My problem with secular schools is because they don’t teach Jesus and Catholicism adequately.
“And, as with Kenneth, you’re view of the free market as a panacea is a lovely fiction, but one that ignores or glosses over greed, fraud, predation, and the human misery that the losers of the capitalist game endure.”
Not true. Everything isn’t an all or nothing thing. You are blind if you don’t see capitalism and free markets providing great benefits. But I’m not blind to human nature, in part due to my religious education =). There should always be regulations and check and balances.
Kenneth Winsmann
My problem with public schools is they don’t teach catholicism adequately!!!! I laughed out loud
Kenneth Winsmann
The criminalization issue. Joe Biden in 1992:
“Let me define the liberal wing of the Democratic Party. The liberal wing of the Democratic Party is now for 60 new death penalties…has 70 enhanced penalties…is for 100,000 cops…is for 125,000 new State prison cells.”

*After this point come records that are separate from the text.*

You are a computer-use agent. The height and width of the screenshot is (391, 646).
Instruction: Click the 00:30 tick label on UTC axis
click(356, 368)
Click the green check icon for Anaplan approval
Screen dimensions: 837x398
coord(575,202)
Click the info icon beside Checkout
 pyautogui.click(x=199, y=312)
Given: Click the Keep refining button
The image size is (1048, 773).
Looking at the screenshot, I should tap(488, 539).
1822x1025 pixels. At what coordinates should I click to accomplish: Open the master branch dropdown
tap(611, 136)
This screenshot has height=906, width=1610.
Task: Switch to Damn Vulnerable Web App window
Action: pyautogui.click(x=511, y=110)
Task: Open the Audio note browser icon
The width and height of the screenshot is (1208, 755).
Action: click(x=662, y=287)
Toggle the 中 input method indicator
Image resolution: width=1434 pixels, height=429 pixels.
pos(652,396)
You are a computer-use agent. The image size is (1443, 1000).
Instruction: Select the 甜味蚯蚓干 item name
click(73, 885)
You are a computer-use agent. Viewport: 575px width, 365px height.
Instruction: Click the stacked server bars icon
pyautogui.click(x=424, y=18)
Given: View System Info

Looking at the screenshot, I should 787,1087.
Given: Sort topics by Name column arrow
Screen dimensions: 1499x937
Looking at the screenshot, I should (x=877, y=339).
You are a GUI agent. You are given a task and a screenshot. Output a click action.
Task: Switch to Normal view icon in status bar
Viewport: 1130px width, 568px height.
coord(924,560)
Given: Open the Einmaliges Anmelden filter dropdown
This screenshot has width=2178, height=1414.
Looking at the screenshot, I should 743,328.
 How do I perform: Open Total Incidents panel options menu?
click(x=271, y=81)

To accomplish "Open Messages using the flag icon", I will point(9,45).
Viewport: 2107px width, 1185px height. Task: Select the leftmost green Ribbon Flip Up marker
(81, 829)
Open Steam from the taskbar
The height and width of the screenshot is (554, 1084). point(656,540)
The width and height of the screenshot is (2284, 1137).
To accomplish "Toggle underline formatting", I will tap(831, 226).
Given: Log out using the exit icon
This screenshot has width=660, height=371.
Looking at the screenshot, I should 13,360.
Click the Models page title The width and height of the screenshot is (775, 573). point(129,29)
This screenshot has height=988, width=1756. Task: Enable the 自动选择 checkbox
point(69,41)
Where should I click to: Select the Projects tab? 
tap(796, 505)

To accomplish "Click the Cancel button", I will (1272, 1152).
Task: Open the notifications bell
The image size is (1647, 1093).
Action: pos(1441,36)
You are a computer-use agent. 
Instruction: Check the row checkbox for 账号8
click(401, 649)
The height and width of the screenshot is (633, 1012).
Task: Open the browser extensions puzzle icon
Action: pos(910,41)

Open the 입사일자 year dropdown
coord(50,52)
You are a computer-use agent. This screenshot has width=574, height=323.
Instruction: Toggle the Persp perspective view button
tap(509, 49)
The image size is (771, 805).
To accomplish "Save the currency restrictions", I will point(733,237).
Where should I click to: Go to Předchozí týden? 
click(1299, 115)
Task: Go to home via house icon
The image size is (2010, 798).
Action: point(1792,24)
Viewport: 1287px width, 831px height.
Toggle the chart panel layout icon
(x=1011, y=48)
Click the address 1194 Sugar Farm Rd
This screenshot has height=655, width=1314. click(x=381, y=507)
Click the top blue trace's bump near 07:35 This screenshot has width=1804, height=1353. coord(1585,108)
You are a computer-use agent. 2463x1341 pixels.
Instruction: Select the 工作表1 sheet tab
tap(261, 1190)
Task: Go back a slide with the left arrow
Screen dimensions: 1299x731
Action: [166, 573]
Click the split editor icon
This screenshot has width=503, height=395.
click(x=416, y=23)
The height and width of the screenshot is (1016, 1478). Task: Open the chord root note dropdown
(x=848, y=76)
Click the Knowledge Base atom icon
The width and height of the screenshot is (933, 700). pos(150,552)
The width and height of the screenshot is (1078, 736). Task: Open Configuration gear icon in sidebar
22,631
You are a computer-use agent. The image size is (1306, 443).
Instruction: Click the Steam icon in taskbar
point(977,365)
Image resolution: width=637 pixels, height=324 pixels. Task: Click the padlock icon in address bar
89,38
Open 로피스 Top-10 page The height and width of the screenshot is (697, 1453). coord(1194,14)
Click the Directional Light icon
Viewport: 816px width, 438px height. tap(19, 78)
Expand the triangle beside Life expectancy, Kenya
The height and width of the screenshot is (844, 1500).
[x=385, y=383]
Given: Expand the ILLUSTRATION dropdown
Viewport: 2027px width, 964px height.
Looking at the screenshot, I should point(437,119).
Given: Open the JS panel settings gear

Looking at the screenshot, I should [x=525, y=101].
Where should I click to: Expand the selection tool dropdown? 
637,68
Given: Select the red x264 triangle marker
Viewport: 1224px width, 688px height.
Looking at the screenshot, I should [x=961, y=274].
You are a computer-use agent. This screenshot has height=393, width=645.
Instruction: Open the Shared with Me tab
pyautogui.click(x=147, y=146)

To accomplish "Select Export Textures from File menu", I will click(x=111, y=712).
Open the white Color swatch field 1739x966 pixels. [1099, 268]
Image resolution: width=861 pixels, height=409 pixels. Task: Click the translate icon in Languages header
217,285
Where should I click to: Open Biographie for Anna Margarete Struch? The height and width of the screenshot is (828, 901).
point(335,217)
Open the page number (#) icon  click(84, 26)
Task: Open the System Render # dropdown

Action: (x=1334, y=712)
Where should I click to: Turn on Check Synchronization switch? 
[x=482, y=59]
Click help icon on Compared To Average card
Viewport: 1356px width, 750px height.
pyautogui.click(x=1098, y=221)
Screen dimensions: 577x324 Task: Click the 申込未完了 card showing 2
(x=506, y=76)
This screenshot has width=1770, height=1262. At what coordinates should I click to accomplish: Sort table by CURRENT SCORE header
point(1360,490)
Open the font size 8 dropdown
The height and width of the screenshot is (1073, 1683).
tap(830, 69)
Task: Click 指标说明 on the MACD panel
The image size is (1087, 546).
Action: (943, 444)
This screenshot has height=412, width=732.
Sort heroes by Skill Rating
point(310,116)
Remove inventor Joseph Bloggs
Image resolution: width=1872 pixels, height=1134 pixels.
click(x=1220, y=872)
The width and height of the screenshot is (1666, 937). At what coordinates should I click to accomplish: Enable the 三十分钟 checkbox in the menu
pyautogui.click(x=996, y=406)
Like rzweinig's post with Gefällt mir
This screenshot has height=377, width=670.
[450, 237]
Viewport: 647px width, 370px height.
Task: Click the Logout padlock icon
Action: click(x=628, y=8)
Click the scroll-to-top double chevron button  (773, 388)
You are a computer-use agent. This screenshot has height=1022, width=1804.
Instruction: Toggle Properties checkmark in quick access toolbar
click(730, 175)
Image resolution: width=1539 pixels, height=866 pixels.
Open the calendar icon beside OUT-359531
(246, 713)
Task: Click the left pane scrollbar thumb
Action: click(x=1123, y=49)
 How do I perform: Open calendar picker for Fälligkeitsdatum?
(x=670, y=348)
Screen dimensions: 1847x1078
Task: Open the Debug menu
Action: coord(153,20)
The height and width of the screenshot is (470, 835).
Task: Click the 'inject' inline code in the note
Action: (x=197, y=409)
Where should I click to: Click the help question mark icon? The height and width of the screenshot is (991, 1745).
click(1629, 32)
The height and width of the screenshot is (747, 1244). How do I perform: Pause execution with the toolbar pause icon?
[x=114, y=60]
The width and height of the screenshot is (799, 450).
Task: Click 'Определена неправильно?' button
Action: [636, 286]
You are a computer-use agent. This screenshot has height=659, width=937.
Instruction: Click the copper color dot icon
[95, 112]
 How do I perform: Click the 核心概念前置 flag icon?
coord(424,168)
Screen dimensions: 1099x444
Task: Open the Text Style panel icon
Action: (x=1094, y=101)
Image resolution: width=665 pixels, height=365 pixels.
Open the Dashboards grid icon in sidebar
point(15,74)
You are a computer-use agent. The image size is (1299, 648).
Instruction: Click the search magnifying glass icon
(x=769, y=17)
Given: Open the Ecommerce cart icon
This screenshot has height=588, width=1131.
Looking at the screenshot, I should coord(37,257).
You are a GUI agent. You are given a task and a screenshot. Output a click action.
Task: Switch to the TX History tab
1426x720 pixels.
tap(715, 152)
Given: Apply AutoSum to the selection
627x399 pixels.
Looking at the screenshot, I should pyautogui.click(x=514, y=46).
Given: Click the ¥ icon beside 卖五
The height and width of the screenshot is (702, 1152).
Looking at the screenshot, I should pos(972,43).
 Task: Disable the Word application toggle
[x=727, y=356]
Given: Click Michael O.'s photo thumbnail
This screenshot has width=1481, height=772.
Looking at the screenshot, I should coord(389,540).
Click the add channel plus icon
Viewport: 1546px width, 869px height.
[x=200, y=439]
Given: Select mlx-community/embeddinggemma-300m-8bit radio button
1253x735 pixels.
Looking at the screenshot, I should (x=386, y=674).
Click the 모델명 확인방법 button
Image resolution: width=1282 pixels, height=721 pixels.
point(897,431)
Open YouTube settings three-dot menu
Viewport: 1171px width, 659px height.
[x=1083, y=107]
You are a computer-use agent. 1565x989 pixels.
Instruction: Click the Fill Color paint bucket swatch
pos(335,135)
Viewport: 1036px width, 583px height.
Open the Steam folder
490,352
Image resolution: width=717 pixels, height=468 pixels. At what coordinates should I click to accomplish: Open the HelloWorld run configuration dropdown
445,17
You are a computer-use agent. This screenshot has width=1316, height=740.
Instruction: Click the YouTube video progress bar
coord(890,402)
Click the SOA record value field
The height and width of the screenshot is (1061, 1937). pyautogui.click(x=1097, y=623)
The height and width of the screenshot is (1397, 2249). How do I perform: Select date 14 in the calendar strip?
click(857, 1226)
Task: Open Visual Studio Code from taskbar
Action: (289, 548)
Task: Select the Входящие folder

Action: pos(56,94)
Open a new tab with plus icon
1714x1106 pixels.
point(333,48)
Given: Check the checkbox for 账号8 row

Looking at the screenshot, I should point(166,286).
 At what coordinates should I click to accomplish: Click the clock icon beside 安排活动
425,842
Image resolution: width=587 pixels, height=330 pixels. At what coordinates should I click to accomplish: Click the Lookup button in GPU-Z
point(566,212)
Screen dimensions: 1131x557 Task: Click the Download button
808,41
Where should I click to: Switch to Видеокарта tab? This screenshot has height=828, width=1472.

Clinton’s attorney general Janet Reno stated in her confirmation hearing in 1993 “that she ‘regularly’ asked for the death penalty as Dade County state attorney, and she pledged to help Congress craft new death penalty procedures to cut the protracted appeals that make a ‘mockery of the justice system.’”
Bill Clinton came up with the three strike rule. It is a total fiction that conservative legislation is solely responsible for black incarceration. If you want to say that TODAY there are sole liberals that want these laws reduced, then, fine. There are libertarians that want the same. But the blame here is on both left and right. So I don’t see this as a case for liberals helping blacks in the slightest. And what’s more, many blacks are incarcerated for serious, actual crimes and not just ” smoking weed “
Kenneth Winsmann
For your personal benefit:
Whites were accepted for mortgage loans at double the rate of blacks.
Chinese were accepted for mortgage loans at double the rate of whites.
Black owned banks turned down the same ratio of blacks for mortgage loans as white owned banks.
Kind of hard to square with systemic racism….. But they probably left that info out of your history books 🙂
Christian Kingery
They shouldn’t be teaching Catholicism at all, unless they’re teaching it objectively along with all the other religions.
Lane
All religions aren’t created equal, and so shouldn’t be treated as such. You guys said something similar about cultures during the Cam discussion.
Regardless, I think Catholicism is objectively true, and all truth is God’s truth, and thus a Catholic truth. When any school, including secular schools, teach truth, they are teaching Catholicism. My problem is that they aren’t teaching enough truth (Catholicism). Is all of Catholicism at the center of the Venn diagram of what most segments of society believe? No, but so what. My wife and I get to decide what we teach our children.